A loro gli investigatori danno la caccia, seguendo ogni minimo indizio per stanarli dai loro covi. I latitanti rientrano nel “Programma speciale di ricerca selezionati dal Gruppo integrato interforze, il Giirl.

MATTEO MESSINA DENARO, detto ‘U siccu (il magro)

Il primo della lista, il più ricercato è Matteo Messina Denaro, boss della mafia. Di lui si sono perse le tracce nel 1993, anno dal quale è ricercato per associazione di tipo mafioso, omicidio, strage, devastazione, detenzione e porto di materie esplodenti. Dal ’94 su di lui pende un mandato di cattura internazionale. ‘U siccu’, il magro, è sparito nel ’93, agli anni delle bombe a Roma, Milano, Firenze. Figlio di Francesco Messina Denaro, a capo della cosca di Castelvetrano e del relativo mandamento, ha subito negli anni confische e sequestri, gli investigatori hanno provato a fargli intorno terra bruciata con numerosi arresti. Di lui, qualche tempo fa, è stata sentita la voce, comparso da un vecchio nastro processuale.

ATTILIO CUBEDDU

Nel 1997, approfittando di un permesso, non ha fatto rientro nel carcere di Badu e Carros, in provincia di Nuovo, dove era detenuto per sequestro di persona, omicidio e lesioni gravissime. Dall’anno successivo, contro di lui è stato spiccato un mandato di cattura internazionale. Cubeddu è un nome storico dell’Anonima sequestri. È stato il carceriere dell’imprenditore bresciano Giuseppe Soffiantini.

GIOVANNI MOTISI, detto ‘U pacchiuni (il grasso)

È ricercato dal 1998 per omicidi, dal 2001 per associazione di tipo mafioso ed altro, dal 2002 per strage. Deve scontare la pena dell’ergastolo. Dal 1999 su di lui pende un mandato di cattura internazionale. È il killer di fiducia di Totò Riina, secondo un collaboratore di giustizia presente anche quando si parlò per la prima volta di ammazzare il generale Alberto Dalla Chiesa. Nel 1999, durante la perquisizione della sua villa di Palermo, è stata ritrovata una fitta corrispondenza tra lui e la moglie Caterina, bigliettini recapitati da “postini” fidati assieme a vestiti e regali. La sua ultima apparizione è di quello stesso anno: partecipa alla festa di compleanno della figlia e viene fotografato. Ma alle pareti del posto in cui festeggiano sono affisse lenzuola bianche per impedirne il riconoscimento.

> Attività da svolgere
a - Secondo il testo sui latitanti, in che anno si sono perse le tracce di Matteo Messina Denaro?
b - Cita il testo sui latitanti partendo dalle parole che contengono "A loro gli investigatori" e fermandoti dopo "siccu (il magro)".
L'elenco riportato qui sotto non è necessario.

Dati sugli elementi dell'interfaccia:

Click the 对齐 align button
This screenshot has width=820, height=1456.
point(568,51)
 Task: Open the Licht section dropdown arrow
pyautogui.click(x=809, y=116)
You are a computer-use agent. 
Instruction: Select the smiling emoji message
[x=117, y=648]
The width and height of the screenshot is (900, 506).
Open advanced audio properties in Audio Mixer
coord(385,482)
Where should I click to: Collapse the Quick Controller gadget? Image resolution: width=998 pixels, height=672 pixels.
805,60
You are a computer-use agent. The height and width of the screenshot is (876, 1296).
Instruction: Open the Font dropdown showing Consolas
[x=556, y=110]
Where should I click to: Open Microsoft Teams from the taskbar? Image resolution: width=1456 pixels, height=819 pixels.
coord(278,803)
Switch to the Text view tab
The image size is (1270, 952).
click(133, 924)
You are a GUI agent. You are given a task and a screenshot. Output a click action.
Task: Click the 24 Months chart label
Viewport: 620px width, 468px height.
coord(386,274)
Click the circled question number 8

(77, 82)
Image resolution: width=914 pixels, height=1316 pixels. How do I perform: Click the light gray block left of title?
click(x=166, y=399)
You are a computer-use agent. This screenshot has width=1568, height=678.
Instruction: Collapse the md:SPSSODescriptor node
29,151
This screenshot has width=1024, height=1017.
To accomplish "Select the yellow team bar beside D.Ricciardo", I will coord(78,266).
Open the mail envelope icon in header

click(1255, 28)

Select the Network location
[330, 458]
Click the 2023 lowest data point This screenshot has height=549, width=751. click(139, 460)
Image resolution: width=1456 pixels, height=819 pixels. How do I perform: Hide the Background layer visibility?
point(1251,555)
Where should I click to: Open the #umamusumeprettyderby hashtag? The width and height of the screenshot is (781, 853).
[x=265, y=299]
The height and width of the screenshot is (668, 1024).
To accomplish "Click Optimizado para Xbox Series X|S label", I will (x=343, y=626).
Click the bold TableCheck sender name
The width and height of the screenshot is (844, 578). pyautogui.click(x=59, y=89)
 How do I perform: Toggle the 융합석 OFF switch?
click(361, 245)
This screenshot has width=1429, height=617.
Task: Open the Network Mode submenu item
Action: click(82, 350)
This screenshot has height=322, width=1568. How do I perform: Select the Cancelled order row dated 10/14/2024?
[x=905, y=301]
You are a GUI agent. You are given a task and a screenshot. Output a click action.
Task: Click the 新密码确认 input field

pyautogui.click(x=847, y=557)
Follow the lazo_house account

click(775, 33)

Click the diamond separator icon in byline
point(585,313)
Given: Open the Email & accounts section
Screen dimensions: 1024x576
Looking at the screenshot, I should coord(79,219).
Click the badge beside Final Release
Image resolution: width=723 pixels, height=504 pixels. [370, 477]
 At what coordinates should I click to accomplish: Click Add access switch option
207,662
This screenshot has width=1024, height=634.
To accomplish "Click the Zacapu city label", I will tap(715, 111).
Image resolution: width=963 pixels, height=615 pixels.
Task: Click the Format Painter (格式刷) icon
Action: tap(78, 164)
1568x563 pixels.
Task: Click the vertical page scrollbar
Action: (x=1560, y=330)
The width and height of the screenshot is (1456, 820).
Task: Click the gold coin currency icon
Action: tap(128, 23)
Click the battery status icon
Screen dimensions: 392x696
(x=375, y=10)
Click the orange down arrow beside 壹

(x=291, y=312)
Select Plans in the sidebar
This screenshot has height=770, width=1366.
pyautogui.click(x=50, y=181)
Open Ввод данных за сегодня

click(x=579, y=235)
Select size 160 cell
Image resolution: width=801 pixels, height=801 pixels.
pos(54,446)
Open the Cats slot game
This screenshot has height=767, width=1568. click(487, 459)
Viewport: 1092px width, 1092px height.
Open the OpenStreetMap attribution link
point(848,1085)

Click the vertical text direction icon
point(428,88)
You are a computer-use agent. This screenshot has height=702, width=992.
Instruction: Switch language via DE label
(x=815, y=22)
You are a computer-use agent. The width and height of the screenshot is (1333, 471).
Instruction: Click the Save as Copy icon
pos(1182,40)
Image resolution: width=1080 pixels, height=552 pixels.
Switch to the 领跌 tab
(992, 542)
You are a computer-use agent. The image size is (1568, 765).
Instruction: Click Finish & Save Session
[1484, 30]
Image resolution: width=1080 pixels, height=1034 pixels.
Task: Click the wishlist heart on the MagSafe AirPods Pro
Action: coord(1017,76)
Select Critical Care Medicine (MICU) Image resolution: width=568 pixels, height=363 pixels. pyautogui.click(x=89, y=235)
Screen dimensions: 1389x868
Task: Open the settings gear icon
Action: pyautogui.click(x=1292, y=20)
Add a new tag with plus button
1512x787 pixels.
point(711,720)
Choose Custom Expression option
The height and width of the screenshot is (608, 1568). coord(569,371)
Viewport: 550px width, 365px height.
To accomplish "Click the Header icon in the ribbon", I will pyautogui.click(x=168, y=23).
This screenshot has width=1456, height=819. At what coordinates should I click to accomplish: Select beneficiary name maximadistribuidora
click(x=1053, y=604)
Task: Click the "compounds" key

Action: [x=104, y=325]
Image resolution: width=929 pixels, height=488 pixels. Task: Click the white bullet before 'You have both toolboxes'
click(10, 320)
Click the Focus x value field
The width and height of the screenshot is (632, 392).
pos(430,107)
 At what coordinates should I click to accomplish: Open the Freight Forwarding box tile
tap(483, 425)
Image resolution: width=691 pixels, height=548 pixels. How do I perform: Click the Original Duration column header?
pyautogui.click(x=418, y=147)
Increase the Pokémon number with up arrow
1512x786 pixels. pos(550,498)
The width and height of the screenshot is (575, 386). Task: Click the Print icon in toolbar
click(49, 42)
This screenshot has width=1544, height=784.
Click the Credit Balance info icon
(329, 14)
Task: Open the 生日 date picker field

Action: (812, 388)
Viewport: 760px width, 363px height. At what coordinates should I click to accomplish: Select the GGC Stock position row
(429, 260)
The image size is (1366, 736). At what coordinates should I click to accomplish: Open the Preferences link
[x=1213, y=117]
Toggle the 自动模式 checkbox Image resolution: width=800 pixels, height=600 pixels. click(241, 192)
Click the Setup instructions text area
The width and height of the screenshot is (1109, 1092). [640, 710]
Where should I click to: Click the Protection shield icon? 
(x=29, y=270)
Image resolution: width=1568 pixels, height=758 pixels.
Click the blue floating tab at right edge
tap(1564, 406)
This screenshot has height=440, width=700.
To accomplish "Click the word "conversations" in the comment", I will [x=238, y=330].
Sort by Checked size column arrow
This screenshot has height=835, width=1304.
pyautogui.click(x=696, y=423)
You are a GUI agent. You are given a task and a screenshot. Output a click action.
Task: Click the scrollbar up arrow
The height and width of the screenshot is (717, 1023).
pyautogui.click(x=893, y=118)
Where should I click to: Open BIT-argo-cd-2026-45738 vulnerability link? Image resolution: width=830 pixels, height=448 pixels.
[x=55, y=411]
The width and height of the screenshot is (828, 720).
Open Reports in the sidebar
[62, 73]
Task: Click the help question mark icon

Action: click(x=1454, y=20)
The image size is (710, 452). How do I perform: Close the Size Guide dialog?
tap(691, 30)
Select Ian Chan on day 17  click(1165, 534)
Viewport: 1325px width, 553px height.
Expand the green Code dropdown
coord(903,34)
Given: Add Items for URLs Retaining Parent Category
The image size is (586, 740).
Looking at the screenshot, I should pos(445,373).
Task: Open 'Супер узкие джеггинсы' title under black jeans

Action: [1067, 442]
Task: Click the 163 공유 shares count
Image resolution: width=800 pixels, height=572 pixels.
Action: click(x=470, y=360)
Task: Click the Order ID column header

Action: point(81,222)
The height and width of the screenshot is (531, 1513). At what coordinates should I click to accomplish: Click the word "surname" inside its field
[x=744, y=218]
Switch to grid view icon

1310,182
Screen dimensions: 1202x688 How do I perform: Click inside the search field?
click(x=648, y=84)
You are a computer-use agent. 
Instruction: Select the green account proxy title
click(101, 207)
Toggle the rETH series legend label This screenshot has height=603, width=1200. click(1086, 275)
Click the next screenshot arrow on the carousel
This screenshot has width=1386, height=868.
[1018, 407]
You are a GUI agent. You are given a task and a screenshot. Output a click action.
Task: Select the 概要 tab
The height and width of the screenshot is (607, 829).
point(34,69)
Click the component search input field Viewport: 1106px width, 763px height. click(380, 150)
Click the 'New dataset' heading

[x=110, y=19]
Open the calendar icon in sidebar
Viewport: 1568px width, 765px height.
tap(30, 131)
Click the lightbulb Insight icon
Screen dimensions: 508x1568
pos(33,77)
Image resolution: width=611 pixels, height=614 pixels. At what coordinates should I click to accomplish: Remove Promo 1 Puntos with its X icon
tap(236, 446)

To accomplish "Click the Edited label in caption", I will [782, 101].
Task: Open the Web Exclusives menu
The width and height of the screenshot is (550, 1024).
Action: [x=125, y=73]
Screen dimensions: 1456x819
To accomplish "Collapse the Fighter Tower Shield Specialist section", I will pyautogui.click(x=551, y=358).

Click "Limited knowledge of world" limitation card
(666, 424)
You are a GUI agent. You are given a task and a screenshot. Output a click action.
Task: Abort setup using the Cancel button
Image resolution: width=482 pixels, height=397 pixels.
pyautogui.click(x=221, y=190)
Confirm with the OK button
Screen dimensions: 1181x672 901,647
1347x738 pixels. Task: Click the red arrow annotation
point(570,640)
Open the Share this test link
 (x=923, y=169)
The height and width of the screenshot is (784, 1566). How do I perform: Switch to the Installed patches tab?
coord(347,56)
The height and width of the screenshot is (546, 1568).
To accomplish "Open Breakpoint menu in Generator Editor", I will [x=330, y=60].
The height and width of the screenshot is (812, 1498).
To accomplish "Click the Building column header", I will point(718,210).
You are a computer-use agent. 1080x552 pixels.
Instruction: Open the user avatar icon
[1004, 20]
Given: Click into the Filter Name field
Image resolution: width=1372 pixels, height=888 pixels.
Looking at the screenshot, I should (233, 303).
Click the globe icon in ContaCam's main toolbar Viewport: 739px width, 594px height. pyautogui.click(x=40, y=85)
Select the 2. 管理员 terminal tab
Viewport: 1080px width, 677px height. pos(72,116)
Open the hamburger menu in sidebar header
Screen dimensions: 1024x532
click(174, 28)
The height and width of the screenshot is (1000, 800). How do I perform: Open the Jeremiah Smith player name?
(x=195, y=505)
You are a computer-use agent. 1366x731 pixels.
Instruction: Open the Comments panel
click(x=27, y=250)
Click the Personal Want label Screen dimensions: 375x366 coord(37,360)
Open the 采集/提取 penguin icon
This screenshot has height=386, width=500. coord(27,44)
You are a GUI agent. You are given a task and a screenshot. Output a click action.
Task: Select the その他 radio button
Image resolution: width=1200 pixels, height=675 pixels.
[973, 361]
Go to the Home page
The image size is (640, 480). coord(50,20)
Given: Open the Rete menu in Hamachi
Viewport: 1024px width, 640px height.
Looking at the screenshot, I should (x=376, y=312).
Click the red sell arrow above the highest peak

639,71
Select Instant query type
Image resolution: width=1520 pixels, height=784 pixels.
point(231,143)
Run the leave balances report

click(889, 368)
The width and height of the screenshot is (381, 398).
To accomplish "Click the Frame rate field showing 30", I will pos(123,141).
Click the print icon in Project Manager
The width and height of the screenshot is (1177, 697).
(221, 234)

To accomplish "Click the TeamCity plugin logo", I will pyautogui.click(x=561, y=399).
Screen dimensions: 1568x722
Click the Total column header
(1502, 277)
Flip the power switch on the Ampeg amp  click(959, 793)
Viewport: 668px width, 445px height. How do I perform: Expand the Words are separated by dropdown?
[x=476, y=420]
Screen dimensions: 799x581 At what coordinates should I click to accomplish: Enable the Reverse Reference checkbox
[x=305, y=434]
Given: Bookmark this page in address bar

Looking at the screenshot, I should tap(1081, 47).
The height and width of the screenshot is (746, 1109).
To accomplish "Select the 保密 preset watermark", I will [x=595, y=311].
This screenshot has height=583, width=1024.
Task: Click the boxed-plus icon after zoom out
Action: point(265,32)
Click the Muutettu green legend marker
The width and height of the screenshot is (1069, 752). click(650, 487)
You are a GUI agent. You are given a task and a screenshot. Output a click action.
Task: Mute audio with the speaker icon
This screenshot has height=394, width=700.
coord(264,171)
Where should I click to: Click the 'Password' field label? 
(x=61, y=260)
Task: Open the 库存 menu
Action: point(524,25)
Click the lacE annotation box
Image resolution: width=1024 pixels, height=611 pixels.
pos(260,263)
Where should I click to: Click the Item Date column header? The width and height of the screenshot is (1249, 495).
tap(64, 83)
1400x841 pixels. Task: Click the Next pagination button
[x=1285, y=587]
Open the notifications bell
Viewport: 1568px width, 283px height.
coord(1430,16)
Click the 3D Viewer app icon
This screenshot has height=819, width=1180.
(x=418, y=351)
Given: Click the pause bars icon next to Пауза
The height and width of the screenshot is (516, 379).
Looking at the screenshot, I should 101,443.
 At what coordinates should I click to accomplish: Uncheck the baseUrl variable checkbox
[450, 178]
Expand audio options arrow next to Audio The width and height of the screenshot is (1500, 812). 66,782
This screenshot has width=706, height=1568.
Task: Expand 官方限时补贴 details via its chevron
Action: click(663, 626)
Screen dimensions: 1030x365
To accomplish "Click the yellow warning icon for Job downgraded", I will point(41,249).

> Soluzioni degli esercizi
a - Nel 1993.

b -
A loro gli investigatori danno la caccia, seguendo ogni minimo indizio per stanarli dai loro covi. I latitanti rientrano nel “Programma speciale di ricerca selezionati dal Gruppo integrato interforze, il Giirl.

MATTEO MESSINA DENARO, detto ‘U siccu (il magro)